In addition, Peoples and The Oakley Improved Building & Loan Company,
Cincinnati, Ohio, announced today the execution of a definitive merger agreement
pursuant to which Oakley will merge with and into Peoples immediately prior to
the Conversion.
Jerry D. Williams, President of Peoples stated: "We are very pleased to
announce the combination of these three outstanding community institutions whose
franchises and operating philosophies complement each other. On a combined basis
we will operate six full-service branch offices serving Cincinnati area
communities located in Clinton, Hamilton and Warren Counties in Ohio.
Furthermore, the capital raised in our stock conversion will facilitate greatly
further growth and diversification of our combined companies."
John E. Rathkamp, President and Managing Officer of Harvest Home,
commented as follows: "We are very excited about our proposed affiliation with
Peoples. This combination will allow us to better serve consumers and businesses
in our market area by broadening the products and services we offer to our
customers. Moreover, Peoples shares our commitment to community involvement and
quality customer service." Mr.

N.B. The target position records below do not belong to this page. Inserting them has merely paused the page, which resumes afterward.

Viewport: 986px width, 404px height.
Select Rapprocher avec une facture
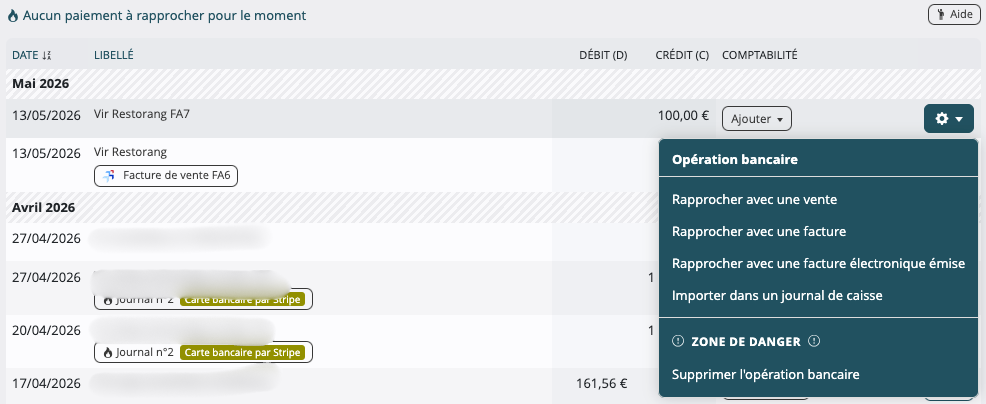[x=758, y=232]
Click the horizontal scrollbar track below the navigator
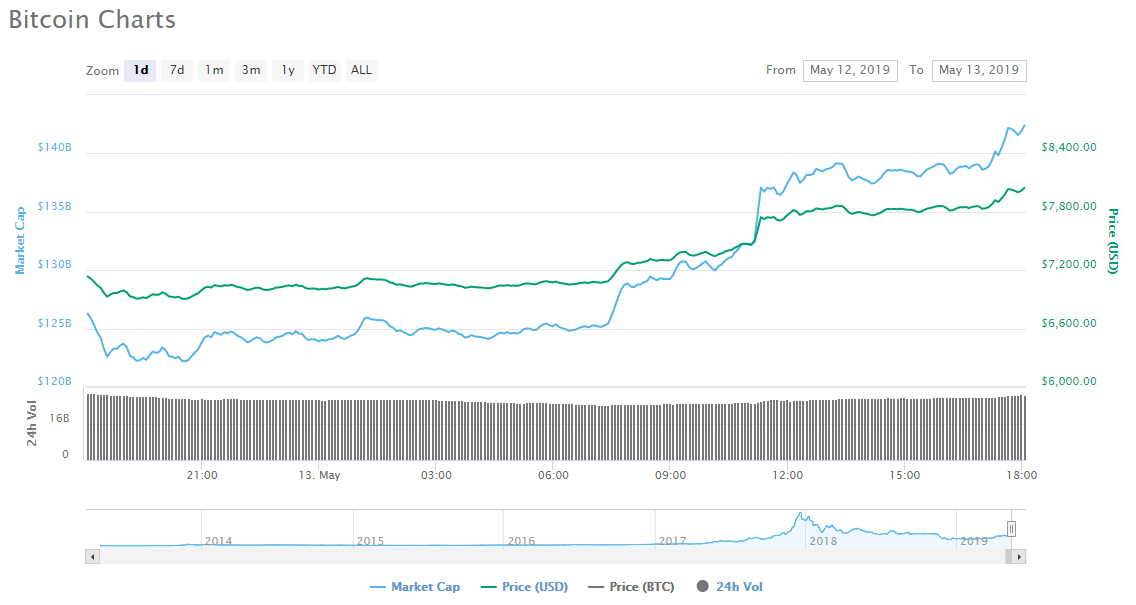 tap(550, 556)
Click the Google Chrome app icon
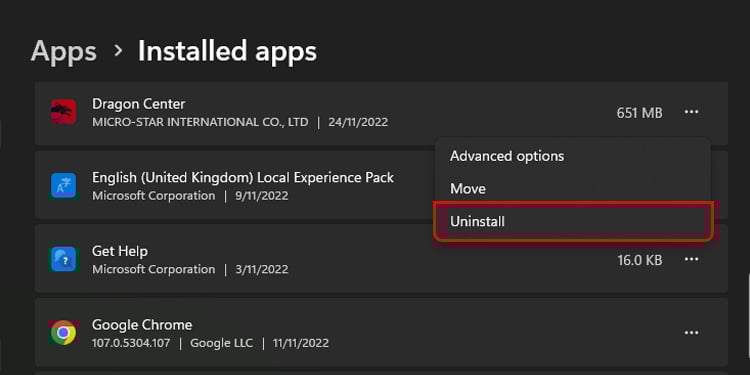This screenshot has height=375, width=750. point(63,332)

Rathkamp went on to state that the Merger will
provide Harvest Home shareholders with a strong return on their investment as
well as a great opportunity to own stock in a strong community bank.
Thomas J. Noe, Managing Officer of Oakley stated, "We look forward to
becoming part of this transaction and offering expanded products, services and
facilities to our customers. In addition, this affords certain of our depositors
the opportunity to participate in the Conversion and own stock in a strong
community bank with strategic geographic locations in the greater Cincinnati
market area."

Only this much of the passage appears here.